Frontmatter on every synthesis note: when it was last touched, its status, and which sources it derives from. That sources list is what lets the linter catch a stale note automatically — if any source is newer than updated:, flag it. You get a self-checking knowledge base out of three lines of YAML.

Partition by domain so contexts don’t bleed

Once a wiki covers more than one area, give each domain its own index. A working setup might keep entirely separate trees for, say, infrastructure notes, a research reading pile, and a side project — each with its own index.md and log.md, each ingested and queried independently.

The reason is practical, not tidy: when the agent loads an index, you want it loading the relevant index, not a merged megafile where infrastructure trivia dilutes the research notes. Partitioning keeps each query’s context small and on-topic. One wiki, several front doors.

When to reach for a real database

This is a directory of markdown read through file globs or an MCP server. That’s the right tool from your first note to somewhere in the hundreds of pages. It’s deterministic — the agent opens the exact file you indexed, not the nearest vector — and it’s debuggable, because you can read the whole thing yourself.

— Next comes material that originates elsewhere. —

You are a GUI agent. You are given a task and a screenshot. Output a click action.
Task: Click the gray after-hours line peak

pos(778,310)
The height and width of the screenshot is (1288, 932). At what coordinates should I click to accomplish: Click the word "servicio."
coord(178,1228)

Past that scale, the index stops fitting in a sensible context window and retrieval-by-table-of-contents breaks down. That’s the signal to add embeddings — and only then. I’ve written about building deterministic RAG in Phoenix with pgvector for when you get there, and about when a markdown file beats your vector database for the decision itself. The mistake is starting with the database. Start with the directory; graduate to the database when the directory tells you to.

The wiki reads itself

Karpathy’s framing — a knowledge base written for a model — lands because it changes what “good documentation” means. A good human doc is narrative and persuasive. A good agent doc is indexed, dated, sourced, and linted. It’s less a book and more a small codebase: the index is the entry point, the synthesis notes are the modules, the sources are the vendored dependencies you don’t edit, and the linter is CI.

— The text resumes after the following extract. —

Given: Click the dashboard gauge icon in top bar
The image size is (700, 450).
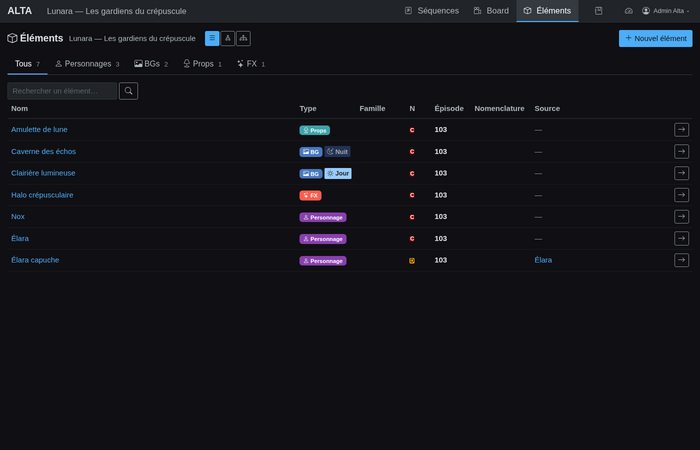Looking at the screenshot, I should (x=629, y=11).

You don’t need infrastructure to start. You need a folder, three layers, three operations, and the discipline to never edit a source. Wire the operations to commands, run the linter on a cadence, and the thing you build in an afternoon will still be telling you the truth a year from now — which is more than most knowledge bases can say. The same shift I described for CLAUDE.md as a load-bearing artifact applies here: the wiki is only worth keeping if you treat it as version-controlled, executable, and maintained — not as a place notes go to die.